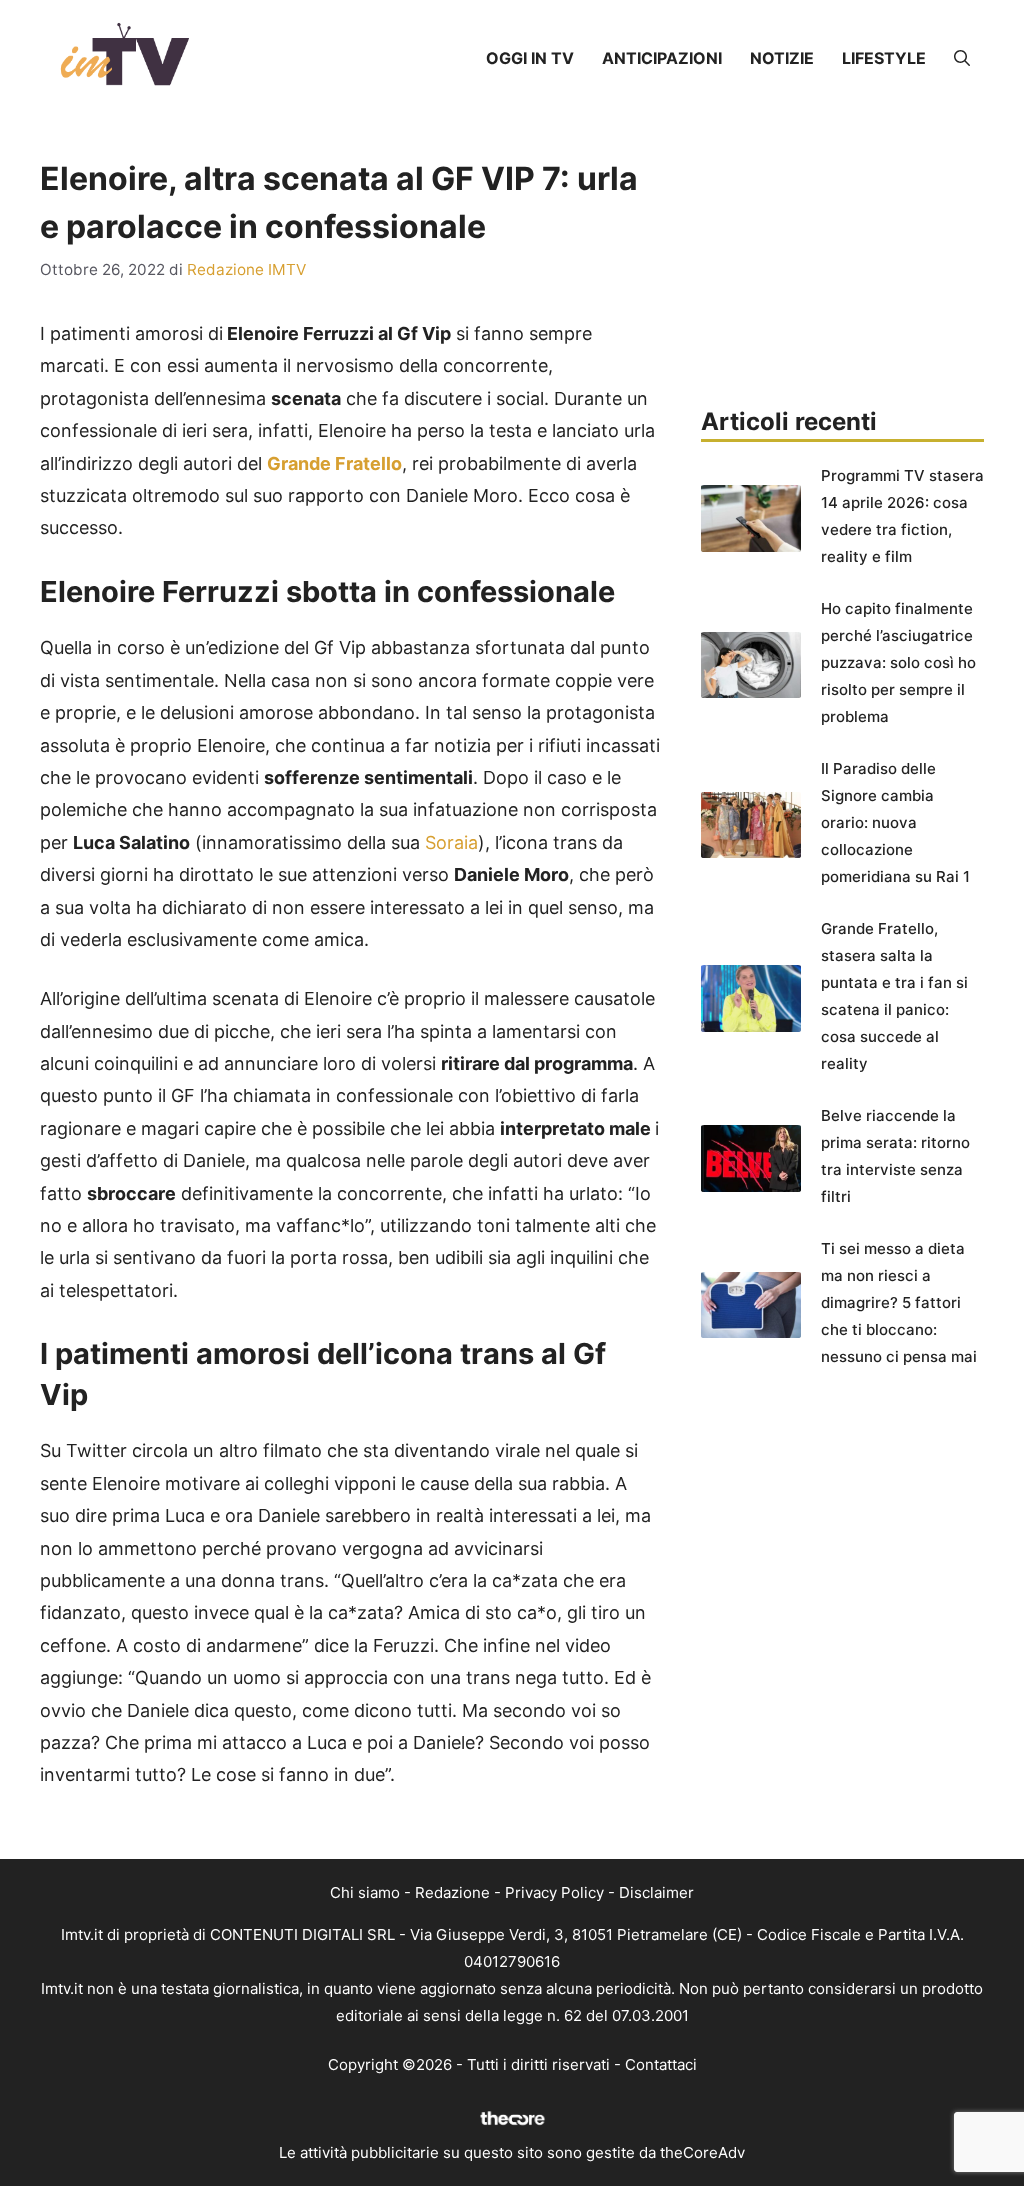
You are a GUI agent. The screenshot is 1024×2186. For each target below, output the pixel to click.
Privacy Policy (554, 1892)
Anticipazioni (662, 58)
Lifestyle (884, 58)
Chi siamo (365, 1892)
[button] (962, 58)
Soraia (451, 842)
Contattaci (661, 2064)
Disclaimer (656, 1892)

——

With the pictures removed, copy the data above word for word.

* Exercise response:
You are a GUI agent. The screenshot is 1024×2186. For each target below, output the pixel to click.
Privacy Policy (554, 1892)
Anticipazioni (662, 58)
Lifestyle (884, 58)
Chi siamo (365, 1892)
[button] (962, 58)
Soraia (451, 842)
Contattaci (661, 2064)
Disclaimer (656, 1892)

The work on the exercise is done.